> **Exercise directions**:
Please repeat exactly the lines below from the one containing "329x337 pixels. Task: Clear" down to the one containing "Click the Location Services arrow icon", both included, and nothing else.

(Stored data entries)
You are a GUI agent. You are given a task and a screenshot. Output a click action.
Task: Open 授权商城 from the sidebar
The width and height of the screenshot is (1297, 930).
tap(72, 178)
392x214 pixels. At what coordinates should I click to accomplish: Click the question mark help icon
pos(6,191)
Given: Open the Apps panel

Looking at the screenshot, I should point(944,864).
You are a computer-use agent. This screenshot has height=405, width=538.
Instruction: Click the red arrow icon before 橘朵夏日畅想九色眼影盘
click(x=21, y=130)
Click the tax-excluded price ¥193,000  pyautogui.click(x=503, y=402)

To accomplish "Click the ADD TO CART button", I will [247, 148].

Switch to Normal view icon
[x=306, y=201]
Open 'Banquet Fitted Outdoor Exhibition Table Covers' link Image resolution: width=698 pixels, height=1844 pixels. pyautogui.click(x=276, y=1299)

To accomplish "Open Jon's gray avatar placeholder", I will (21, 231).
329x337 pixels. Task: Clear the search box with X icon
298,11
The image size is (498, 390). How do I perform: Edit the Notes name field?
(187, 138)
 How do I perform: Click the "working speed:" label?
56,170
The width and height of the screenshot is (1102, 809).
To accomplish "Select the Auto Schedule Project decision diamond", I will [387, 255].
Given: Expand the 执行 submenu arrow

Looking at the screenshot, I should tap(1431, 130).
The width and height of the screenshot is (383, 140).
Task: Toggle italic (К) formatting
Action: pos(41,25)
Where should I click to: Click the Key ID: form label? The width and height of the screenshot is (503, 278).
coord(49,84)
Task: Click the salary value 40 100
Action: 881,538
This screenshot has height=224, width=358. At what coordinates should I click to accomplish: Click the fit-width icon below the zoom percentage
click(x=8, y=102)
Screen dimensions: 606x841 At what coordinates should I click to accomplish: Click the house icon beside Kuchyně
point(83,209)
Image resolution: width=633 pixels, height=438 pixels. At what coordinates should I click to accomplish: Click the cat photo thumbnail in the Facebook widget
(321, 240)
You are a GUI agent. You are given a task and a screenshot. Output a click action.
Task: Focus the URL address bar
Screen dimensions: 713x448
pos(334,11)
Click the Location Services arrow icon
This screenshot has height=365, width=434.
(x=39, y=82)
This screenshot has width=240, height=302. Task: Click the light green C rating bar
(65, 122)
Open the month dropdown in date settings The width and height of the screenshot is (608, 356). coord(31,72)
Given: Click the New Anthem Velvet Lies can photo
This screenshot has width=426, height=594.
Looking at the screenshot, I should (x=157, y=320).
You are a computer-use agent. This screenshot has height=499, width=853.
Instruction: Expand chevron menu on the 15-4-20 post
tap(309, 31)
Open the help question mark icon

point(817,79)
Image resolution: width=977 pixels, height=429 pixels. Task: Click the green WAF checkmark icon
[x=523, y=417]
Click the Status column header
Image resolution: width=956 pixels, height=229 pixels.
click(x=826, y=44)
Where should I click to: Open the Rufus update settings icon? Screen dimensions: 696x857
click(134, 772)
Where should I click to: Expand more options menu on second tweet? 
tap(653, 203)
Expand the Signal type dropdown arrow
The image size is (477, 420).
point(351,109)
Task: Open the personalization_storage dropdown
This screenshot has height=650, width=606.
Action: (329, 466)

> **Answer section**:
329x337 pixels. Task: Clear the search box with X icon
298,11
The image size is (498, 390). How do I perform: Edit the Notes name field?
(187, 138)
 How do I perform: Click the "working speed:" label?
56,170
The width and height of the screenshot is (1102, 809).
To accomplish "Select the Auto Schedule Project decision diamond", I will [387, 255].
Given: Expand the 执行 submenu arrow

Looking at the screenshot, I should tap(1431, 130).
The width and height of the screenshot is (383, 140).
Task: Toggle italic (К) formatting
Action: pos(41,25)
Where should I click to: Click the Key ID: form label? The width and height of the screenshot is (503, 278).
coord(49,84)
Task: Click the salary value 40 100
Action: 881,538
This screenshot has height=224, width=358. At what coordinates should I click to accomplish: Click the fit-width icon below the zoom percentage
click(x=8, y=102)
Screen dimensions: 606x841 At what coordinates should I click to accomplish: Click the house icon beside Kuchyně
point(83,209)
Image resolution: width=633 pixels, height=438 pixels. At what coordinates should I click to accomplish: Click the cat photo thumbnail in the Facebook widget
(321, 240)
You are a GUI agent. You are given a task and a screenshot. Output a click action.
Task: Focus the URL address bar
Screen dimensions: 713x448
pos(334,11)
Click the Location Services arrow icon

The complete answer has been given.